Beneath this task are records; print exactly the stretch of them from the line with "You are a computer-use agent. Viewport: 700px" through the line with "Task: Open the Billing plans tab", both ends included.
Information supplied section start
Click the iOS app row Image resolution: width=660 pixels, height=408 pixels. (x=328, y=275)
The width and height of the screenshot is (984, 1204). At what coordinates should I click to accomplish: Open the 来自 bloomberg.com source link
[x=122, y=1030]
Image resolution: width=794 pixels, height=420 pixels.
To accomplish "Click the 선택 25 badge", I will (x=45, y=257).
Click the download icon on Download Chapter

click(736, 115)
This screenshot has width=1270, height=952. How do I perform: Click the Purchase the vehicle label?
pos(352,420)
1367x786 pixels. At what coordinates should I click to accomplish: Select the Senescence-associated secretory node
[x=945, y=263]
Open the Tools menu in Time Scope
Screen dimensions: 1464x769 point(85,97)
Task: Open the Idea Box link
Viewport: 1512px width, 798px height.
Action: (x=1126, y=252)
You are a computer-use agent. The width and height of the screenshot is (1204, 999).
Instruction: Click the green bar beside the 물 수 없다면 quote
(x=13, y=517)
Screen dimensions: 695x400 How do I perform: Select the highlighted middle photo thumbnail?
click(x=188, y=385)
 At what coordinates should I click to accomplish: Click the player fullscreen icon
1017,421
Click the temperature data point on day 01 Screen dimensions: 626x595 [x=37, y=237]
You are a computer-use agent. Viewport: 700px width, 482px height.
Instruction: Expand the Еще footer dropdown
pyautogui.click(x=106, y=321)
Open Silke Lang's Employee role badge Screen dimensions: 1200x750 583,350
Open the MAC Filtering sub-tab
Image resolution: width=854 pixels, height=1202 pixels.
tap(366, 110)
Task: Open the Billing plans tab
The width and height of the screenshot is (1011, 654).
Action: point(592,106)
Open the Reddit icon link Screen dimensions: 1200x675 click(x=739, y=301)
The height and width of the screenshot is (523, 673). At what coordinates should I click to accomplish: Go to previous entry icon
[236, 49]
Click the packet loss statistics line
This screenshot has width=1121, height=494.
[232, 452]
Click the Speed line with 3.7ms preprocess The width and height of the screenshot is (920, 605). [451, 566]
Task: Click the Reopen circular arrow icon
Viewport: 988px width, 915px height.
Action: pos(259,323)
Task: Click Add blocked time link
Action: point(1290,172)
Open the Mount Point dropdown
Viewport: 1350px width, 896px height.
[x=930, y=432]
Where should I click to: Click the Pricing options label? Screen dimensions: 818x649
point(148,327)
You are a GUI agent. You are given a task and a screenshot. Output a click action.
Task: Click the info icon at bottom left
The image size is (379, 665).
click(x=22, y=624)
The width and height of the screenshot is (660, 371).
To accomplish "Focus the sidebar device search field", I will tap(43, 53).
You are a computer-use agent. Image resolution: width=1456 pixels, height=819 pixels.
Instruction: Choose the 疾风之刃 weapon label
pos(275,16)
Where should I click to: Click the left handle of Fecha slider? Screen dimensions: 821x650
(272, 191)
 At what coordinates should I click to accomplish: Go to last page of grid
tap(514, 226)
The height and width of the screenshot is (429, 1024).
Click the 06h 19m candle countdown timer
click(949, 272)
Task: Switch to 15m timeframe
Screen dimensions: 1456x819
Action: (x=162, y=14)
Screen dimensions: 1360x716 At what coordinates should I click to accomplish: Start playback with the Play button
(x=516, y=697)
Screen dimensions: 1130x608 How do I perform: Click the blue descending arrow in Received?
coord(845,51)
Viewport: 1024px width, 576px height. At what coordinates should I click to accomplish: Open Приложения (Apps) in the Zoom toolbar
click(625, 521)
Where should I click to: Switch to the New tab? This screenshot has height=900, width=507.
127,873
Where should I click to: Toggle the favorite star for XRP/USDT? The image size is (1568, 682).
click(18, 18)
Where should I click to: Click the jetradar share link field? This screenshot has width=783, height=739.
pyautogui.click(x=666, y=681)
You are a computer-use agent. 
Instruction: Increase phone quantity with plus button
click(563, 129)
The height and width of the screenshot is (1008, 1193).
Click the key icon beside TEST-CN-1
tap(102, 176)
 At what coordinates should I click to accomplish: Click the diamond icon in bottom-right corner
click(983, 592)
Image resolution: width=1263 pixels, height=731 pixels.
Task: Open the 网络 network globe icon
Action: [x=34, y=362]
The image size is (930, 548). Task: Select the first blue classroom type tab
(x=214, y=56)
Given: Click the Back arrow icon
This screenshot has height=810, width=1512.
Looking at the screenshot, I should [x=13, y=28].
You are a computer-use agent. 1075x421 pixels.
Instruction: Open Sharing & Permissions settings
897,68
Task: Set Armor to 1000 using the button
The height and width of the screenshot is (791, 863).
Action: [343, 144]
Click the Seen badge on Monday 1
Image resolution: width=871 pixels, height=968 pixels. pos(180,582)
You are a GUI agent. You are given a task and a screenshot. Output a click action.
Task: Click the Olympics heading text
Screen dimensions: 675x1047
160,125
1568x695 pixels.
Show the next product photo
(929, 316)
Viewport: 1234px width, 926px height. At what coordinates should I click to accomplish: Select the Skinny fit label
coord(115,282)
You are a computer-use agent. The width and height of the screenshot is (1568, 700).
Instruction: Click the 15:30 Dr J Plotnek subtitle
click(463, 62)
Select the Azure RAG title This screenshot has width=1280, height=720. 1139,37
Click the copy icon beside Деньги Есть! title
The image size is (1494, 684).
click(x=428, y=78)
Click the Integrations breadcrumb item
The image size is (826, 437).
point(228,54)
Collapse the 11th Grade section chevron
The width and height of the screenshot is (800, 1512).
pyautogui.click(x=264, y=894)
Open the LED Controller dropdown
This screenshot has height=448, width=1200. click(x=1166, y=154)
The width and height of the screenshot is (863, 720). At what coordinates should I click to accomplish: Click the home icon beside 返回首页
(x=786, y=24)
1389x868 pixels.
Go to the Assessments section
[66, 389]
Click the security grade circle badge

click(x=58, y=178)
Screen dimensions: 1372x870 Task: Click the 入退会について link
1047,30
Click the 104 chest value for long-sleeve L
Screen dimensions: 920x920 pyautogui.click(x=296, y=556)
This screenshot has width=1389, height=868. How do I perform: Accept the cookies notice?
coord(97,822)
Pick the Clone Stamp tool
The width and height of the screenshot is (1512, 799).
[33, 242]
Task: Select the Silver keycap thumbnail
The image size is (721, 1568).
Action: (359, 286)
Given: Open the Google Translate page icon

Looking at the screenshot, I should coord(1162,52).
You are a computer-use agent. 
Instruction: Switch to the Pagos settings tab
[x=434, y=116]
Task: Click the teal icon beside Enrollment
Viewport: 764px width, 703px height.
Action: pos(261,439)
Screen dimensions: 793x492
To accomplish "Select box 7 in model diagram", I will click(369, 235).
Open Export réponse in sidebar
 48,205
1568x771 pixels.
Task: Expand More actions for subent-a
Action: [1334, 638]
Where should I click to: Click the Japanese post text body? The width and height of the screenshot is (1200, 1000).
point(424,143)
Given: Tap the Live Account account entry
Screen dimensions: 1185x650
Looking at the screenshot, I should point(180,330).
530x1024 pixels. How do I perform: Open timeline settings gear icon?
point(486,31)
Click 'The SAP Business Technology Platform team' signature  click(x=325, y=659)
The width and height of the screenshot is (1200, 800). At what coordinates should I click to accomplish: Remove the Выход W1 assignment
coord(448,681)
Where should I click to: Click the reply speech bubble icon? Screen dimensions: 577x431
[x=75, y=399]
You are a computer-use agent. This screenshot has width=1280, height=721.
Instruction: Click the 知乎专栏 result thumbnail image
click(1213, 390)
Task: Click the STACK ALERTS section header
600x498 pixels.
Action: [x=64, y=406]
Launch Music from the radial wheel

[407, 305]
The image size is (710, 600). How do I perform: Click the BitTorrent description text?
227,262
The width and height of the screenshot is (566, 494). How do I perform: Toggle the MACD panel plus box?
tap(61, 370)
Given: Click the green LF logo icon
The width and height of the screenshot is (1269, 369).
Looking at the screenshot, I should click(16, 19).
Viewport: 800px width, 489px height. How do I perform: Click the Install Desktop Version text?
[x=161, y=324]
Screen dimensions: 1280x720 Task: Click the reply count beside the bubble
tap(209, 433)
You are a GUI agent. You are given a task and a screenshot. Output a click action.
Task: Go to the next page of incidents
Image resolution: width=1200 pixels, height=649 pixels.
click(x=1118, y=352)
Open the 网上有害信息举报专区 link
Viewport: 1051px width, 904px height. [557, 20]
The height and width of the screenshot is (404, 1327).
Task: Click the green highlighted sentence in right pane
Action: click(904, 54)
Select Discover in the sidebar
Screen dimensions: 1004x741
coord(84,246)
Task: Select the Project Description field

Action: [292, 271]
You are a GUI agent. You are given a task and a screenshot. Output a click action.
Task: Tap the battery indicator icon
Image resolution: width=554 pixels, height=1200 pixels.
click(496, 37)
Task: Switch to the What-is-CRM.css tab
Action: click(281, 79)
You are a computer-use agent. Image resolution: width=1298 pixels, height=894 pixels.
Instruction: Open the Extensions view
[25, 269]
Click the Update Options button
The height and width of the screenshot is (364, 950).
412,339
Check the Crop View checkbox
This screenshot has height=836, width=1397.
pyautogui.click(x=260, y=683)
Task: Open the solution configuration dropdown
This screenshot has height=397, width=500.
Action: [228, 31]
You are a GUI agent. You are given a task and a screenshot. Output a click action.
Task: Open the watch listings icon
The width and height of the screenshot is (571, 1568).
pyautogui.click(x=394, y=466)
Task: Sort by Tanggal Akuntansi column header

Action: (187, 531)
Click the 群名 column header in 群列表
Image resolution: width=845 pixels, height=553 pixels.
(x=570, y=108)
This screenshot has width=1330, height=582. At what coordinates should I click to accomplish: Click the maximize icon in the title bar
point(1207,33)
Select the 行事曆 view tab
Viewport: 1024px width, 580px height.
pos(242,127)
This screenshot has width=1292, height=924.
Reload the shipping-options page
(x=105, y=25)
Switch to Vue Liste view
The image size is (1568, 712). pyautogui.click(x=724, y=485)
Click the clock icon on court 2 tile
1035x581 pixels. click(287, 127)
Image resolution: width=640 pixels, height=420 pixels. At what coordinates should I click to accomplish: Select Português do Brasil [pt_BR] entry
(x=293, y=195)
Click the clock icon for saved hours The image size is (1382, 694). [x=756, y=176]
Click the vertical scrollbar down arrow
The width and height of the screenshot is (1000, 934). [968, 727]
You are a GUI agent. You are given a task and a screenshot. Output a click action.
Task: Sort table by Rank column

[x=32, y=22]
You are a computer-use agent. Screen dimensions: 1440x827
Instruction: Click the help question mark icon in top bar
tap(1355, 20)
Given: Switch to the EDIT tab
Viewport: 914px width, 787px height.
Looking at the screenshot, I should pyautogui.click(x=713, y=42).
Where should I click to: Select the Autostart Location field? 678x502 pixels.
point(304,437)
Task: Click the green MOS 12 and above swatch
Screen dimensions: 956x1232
Information supplied section end
• Solution to this task:
You are a computer-use agent. Viewport: 700px width, 482px height.
Instruction: Expand the Еще footer dropdown
pyautogui.click(x=106, y=321)
Open Silke Lang's Employee role badge Screen dimensions: 1200x750 583,350
Open the MAC Filtering sub-tab
Image resolution: width=854 pixels, height=1202 pixels.
tap(366, 110)
Task: Open the Billing plans tab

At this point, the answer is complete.